╭─ Entries shown

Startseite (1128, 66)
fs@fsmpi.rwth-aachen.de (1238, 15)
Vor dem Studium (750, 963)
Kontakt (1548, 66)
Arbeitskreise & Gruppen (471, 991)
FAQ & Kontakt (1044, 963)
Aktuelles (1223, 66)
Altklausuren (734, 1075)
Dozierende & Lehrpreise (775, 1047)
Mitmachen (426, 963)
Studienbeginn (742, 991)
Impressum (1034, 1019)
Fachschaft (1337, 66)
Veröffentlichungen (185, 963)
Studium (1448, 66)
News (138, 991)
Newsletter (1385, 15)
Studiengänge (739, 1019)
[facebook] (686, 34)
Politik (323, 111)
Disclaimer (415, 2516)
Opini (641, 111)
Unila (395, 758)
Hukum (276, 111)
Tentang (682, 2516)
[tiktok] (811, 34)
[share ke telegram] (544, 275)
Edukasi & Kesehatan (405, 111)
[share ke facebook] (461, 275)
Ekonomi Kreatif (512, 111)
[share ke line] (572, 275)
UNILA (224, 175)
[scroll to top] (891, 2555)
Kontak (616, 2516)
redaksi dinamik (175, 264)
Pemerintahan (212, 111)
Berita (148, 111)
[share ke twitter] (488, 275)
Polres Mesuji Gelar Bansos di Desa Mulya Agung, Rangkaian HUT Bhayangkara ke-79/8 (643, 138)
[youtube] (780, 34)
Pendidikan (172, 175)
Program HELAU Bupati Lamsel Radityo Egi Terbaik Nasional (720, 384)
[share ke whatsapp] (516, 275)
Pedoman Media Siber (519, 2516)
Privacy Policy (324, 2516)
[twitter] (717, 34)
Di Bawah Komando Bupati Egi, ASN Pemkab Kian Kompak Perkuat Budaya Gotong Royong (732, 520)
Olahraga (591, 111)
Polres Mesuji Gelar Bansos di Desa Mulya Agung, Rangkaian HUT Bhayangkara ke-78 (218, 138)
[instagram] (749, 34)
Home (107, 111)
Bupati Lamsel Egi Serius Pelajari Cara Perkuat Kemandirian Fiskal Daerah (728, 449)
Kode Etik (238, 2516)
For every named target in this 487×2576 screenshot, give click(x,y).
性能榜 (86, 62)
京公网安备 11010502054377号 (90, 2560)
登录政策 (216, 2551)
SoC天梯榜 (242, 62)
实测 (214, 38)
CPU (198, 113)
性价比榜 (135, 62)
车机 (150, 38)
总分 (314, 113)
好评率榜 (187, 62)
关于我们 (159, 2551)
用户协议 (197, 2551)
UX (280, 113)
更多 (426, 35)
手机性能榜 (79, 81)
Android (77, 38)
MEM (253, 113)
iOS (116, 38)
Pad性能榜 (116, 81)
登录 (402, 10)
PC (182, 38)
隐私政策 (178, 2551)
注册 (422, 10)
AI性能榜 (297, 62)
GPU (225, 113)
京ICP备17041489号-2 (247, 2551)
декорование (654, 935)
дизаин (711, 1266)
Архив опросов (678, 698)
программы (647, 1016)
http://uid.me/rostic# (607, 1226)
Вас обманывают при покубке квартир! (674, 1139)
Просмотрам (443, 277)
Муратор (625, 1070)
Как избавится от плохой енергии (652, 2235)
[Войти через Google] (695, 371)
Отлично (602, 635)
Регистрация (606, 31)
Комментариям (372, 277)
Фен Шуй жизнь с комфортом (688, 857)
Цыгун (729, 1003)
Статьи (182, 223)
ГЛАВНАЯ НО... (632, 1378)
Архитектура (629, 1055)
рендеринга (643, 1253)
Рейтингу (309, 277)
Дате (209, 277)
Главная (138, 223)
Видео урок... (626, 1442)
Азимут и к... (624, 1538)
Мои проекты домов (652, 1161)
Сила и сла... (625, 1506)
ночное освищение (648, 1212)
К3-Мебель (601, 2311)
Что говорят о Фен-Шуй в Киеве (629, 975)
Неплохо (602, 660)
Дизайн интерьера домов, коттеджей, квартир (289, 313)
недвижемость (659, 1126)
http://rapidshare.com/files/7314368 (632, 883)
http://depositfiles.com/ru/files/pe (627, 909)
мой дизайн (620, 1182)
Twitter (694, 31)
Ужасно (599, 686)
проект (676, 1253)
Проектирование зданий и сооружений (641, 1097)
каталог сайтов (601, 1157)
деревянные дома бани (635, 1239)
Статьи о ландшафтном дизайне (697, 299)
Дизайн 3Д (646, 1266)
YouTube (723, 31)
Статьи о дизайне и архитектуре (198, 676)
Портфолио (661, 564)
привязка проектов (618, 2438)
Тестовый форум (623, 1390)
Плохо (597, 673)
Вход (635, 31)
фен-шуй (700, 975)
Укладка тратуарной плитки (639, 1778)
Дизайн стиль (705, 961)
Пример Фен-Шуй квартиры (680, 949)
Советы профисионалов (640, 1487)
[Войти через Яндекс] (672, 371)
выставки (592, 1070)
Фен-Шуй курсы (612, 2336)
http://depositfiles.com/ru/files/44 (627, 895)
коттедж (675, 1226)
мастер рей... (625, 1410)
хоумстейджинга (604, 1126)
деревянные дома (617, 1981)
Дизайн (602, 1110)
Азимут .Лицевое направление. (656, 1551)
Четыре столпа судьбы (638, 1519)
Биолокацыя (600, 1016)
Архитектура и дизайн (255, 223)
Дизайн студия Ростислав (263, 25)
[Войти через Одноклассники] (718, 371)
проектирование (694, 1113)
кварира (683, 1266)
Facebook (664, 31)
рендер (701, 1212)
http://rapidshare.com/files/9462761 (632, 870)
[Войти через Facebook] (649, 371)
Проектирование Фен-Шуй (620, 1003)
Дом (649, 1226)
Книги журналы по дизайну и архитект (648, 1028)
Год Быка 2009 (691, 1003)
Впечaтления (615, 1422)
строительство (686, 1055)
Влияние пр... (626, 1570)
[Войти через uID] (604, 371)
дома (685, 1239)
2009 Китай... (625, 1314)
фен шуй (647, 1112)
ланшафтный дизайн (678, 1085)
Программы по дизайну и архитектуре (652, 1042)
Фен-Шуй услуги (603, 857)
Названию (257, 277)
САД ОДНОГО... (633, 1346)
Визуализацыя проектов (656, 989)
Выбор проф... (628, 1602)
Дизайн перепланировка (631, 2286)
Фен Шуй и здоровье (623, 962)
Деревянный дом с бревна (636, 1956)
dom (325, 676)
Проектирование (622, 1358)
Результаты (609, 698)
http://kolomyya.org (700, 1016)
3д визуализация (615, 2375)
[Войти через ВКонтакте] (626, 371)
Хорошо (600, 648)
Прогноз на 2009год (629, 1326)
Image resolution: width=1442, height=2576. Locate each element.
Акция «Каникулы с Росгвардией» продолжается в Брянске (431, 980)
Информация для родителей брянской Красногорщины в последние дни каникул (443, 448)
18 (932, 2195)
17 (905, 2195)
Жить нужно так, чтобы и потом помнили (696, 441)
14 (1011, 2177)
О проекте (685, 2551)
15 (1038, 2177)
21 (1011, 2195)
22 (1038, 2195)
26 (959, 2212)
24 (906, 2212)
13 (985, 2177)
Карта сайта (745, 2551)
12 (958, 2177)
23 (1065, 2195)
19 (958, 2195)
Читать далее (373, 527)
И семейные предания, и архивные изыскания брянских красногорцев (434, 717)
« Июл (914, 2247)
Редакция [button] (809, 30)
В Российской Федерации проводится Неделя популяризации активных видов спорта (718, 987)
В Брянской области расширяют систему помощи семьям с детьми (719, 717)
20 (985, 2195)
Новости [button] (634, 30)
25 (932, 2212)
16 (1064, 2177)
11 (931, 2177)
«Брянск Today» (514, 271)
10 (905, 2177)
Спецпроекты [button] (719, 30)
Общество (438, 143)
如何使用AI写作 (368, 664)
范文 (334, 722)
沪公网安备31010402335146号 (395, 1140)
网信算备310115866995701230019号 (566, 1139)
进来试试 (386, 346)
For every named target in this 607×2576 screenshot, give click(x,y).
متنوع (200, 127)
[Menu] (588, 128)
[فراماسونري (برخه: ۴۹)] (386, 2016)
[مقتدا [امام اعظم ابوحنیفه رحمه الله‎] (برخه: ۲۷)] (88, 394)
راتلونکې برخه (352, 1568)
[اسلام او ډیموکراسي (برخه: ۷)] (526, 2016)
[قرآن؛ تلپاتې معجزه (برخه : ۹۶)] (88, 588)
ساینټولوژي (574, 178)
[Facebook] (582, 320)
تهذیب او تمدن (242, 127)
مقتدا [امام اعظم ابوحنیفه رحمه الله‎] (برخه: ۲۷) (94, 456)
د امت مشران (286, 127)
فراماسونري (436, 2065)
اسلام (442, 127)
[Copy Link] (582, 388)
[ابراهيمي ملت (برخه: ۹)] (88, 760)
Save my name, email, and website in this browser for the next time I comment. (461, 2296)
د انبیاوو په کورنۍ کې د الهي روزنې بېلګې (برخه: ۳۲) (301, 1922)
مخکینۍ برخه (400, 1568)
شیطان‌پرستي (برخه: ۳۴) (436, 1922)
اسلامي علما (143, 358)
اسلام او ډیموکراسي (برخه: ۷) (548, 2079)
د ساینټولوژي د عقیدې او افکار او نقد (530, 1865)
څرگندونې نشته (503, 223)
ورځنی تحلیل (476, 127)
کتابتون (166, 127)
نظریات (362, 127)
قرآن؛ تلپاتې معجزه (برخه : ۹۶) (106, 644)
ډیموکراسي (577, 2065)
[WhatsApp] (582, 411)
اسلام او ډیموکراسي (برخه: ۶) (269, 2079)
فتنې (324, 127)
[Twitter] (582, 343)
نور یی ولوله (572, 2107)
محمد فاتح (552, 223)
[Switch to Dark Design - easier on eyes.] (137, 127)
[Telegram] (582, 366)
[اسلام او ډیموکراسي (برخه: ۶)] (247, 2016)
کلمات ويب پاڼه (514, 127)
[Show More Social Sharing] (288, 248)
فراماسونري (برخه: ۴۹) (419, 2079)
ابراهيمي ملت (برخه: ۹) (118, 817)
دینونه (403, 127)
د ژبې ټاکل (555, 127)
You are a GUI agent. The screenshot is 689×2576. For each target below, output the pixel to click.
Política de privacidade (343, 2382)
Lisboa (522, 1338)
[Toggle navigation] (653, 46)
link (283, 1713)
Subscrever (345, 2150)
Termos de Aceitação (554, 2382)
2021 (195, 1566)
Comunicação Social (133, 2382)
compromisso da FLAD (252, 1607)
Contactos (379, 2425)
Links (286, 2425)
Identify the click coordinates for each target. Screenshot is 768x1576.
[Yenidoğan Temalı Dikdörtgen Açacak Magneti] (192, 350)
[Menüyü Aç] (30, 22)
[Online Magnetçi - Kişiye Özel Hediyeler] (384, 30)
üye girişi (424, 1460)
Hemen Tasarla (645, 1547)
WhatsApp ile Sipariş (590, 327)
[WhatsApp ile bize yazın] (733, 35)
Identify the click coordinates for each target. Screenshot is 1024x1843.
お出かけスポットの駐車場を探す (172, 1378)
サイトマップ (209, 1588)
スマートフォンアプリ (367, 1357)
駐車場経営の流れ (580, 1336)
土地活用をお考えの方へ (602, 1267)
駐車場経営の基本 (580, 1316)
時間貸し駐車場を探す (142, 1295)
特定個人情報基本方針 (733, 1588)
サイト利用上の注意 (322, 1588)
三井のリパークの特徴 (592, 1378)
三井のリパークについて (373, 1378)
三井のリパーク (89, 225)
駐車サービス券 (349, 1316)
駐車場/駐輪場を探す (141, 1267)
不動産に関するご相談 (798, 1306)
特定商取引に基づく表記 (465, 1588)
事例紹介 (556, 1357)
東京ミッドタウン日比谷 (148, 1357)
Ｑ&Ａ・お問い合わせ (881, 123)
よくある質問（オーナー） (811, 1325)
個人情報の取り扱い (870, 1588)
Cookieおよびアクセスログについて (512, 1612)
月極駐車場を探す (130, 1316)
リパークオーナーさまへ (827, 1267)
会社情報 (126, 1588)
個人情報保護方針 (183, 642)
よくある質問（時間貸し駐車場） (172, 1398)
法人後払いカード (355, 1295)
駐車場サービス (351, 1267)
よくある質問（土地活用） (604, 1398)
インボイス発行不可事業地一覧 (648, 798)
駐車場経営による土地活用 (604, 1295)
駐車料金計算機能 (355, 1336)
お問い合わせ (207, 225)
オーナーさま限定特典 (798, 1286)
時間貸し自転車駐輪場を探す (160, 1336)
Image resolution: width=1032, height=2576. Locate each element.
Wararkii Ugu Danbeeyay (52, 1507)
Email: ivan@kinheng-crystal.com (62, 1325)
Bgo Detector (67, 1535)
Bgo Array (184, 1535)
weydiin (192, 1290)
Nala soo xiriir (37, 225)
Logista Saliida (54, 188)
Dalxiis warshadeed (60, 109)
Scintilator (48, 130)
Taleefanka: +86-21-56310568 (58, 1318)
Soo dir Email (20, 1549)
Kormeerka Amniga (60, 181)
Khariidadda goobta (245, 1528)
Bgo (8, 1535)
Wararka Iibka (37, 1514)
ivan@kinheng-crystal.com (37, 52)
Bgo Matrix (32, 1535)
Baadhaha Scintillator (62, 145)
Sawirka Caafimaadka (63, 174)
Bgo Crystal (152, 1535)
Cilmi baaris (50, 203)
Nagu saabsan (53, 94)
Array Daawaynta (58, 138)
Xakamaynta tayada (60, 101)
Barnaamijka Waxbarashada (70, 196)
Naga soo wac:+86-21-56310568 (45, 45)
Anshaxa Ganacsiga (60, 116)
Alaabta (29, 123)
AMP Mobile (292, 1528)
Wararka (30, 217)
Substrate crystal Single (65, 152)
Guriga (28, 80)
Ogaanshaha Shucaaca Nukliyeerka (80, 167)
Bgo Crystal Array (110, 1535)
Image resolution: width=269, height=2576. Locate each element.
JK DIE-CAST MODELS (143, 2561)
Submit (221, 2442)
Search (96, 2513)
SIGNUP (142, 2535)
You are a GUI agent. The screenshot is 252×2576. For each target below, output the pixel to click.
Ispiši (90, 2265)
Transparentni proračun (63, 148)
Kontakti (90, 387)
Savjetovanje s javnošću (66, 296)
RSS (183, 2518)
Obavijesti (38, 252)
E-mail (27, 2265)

╰─

Try it: Copy out every line from the material above in which the word "ډیموکراسي" appears.

Task solution:
[اسلام او ډیموکراسي (برخه: ۷)] (526, 2016)
اسلام او ډیموکراسي (برخه: ۷) (548, 2079)
ډیموکراسي (577, 2065)
اسلام او ډیموکراسي (برخه: ۶) (269, 2079)
[اسلام او ډیموکراسي (برخه: ۶)] (247, 2016)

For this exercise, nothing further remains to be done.